England resents when the other nations are seen to be able to dictate their place within the UK.
Again, there are no easy answers.
Can, for example, any of the suggested changes to the upper chamber be done in a way that strengthens non-English nations’ role in UK wide life but is done in a way that commands England’s consent?
And now to the most important points.
Penultimately, is there a way of making changes permanent and enduring? I know Sir David Lidington, in an earlier address in this series, dwelt on this topic.
After a contested Brexit, and with the renewed strength of sovereignty-first British nationalism, many, including me, will be sceptical about the durability of any reforms beyond the lifetime of the Government that introduces them. I was no great fan of the Fixed Term Parliaments Act. But its fate is a reminder of how temporary constitutional reform can be.

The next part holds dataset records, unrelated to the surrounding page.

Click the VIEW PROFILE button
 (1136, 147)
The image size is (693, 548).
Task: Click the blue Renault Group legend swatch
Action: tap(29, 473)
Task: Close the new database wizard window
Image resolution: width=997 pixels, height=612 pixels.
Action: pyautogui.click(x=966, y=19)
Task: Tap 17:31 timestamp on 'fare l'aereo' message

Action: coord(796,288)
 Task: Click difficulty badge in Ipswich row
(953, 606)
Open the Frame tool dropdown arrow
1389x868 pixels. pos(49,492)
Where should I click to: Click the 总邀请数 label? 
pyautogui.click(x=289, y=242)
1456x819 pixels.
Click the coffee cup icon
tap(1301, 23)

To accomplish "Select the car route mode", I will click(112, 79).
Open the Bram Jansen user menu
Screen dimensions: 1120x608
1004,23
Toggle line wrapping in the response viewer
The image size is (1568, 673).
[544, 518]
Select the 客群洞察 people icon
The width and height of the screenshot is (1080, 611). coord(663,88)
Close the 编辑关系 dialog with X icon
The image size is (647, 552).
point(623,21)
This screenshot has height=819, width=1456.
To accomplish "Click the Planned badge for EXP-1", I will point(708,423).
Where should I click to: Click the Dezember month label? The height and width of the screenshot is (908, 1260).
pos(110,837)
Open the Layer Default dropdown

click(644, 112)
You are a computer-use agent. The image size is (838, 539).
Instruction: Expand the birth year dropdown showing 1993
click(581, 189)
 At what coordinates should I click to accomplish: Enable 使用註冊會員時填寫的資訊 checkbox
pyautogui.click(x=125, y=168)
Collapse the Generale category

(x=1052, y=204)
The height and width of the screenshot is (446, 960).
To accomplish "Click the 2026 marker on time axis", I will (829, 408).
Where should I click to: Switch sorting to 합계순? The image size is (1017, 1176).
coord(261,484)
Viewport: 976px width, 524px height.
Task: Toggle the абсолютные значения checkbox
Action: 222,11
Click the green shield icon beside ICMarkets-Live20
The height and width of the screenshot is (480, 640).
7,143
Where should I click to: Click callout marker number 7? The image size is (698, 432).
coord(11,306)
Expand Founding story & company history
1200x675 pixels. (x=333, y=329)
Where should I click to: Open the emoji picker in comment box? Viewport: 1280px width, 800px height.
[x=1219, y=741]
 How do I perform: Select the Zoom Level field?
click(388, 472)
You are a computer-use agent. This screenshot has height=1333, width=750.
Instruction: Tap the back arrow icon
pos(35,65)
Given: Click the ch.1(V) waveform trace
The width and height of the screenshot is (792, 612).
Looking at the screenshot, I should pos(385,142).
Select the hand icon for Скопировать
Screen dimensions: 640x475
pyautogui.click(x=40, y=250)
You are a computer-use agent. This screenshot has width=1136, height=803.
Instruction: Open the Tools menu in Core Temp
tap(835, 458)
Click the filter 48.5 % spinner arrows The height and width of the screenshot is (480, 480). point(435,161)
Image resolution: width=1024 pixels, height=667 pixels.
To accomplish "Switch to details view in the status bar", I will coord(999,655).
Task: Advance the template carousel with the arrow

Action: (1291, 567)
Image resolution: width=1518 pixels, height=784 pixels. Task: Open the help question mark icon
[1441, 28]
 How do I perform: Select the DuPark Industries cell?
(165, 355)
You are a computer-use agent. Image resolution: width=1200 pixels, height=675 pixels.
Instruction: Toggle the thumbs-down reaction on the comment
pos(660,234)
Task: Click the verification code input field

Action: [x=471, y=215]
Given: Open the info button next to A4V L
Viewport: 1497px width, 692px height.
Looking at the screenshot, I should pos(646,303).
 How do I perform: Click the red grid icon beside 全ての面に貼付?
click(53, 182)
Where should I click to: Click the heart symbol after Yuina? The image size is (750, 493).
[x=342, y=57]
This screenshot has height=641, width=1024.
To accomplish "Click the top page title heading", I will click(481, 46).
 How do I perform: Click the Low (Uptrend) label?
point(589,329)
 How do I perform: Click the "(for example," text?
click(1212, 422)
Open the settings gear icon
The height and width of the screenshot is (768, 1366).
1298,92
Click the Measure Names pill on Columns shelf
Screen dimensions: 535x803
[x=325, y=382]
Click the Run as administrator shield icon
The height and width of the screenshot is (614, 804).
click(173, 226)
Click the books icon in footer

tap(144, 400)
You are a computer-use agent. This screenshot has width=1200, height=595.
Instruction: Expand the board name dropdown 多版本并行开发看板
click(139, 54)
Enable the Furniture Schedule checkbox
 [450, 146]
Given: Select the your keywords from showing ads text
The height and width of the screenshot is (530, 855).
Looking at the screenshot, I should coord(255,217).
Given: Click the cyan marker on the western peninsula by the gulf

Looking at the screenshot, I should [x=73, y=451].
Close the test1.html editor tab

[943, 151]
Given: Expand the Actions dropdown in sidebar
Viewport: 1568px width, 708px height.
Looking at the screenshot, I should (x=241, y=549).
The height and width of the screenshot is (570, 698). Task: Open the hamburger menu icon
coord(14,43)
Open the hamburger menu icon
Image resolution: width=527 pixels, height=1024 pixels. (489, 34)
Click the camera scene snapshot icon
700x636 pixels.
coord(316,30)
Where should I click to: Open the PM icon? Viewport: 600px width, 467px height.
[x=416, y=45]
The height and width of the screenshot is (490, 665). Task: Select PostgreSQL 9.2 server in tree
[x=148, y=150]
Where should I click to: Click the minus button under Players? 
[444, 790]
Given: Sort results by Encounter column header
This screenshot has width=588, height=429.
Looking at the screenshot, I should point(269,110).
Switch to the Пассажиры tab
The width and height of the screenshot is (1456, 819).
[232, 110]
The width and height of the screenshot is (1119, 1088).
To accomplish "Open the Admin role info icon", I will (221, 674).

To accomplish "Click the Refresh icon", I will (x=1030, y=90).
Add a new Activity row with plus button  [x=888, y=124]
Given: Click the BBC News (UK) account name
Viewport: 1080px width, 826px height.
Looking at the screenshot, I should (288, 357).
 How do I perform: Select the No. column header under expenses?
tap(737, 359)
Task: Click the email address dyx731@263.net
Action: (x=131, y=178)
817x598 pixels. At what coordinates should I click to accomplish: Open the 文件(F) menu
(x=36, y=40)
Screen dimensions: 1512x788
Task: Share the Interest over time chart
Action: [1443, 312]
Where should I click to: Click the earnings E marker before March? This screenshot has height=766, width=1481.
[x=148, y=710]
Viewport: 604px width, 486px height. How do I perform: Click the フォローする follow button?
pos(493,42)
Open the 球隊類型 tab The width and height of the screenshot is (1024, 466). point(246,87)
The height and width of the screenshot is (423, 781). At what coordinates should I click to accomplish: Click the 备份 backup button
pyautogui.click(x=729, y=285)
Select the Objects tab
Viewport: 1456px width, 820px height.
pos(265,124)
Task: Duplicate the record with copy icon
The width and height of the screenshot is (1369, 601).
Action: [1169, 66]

Is there actually a way of ensuring the permanent powers of national institutions outside England given the doctrine of Parliamentary sovereignty?
That question is also really, really hard. But it is really, really important.
So serious, impactful, enduring reform will be difficult. And it could be the last chance.
But, my final point is that if these problems can be overcome, then their advocates should make the case for the reforms as a something good in their own right, not as a concession. .
If you think the UK is better governed as a multinational state under messy but workable arrangements, rather than in a singular, Anglocentric British nationalist way, then say so.
For too long the decentralisation of power outside England has been presented defensively: the ‘Vow’ to Scotland in the dying days of the 2014 campaign being the most obvious occasion.
Contrast that with where I started.
The 2012 multinational union, comfortable in its multinational diversity, presented to the world in the Olympics had much to commend it.
Wales is perhaps uniquely suited to this proposition.
Its devolved arrangements have secured the consent of the many who did not originally want them.
It has the only devolved Government that can convincingly go to London saying it wants to make the UK work, even if political leadership is different.
Wales has a vibrant, non-political national life, shown by, among other things, the remarkable resilience, and now expansion, of the Welsh language.
Again, from an outsider’s perspective, if anywhere is to make the case for a thriving, multinational, reformable state, it is probably Wales.
So reformers should make their case.
In 2016, pro-Europeans found that if you’ve spent years presenting something in negative terms, boasting instead about how successfully you’ve used it to resist something else, then don’t be surprised when people aren’t particularly enthusiastic when you ask them to endorse it in its own terms.
If you’ve taken the trouble to work out how to do it, then make the case for it. If you believe in a devolved, respectfully multinational UK, then make the case for it in its own right, not as a way of stopping something else.
Thank you for listening to me this evening.